Copy each line of the records below that mentions the word "checkbox".

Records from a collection
********
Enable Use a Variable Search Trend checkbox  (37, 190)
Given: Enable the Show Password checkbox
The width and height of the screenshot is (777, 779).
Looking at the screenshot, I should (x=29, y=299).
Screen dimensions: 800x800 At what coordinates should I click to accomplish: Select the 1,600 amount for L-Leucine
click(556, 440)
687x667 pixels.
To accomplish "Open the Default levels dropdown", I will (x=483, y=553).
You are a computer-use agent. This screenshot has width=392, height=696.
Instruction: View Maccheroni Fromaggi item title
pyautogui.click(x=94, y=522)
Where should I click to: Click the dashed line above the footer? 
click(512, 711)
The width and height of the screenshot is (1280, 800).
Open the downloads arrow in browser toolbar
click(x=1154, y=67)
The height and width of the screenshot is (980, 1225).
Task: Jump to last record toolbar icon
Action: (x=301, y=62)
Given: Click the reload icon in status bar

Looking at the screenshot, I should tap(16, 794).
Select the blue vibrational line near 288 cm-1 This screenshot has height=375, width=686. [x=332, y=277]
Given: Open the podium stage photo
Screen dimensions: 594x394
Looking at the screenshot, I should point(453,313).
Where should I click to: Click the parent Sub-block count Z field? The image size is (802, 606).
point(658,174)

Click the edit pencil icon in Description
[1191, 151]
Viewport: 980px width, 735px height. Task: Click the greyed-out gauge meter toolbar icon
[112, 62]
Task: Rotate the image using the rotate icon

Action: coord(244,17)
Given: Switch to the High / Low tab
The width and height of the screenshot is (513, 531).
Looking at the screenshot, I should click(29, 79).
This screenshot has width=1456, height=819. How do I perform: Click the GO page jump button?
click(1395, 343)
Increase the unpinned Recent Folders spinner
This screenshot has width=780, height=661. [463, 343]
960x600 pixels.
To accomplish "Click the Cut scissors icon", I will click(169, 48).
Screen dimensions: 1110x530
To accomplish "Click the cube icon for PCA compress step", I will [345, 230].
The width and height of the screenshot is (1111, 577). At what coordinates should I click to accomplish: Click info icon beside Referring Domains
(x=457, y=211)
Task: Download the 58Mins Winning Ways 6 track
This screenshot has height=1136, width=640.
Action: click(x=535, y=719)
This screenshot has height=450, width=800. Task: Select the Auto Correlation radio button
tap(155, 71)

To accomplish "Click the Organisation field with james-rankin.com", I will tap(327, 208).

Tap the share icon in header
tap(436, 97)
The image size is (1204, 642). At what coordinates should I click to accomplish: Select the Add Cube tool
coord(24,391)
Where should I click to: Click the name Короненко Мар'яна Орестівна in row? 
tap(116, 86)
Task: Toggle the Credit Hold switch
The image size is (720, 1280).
********
THE ANSWER:
Enable Use a Variable Search Trend checkbox  (37, 190)
Given: Enable the Show Password checkbox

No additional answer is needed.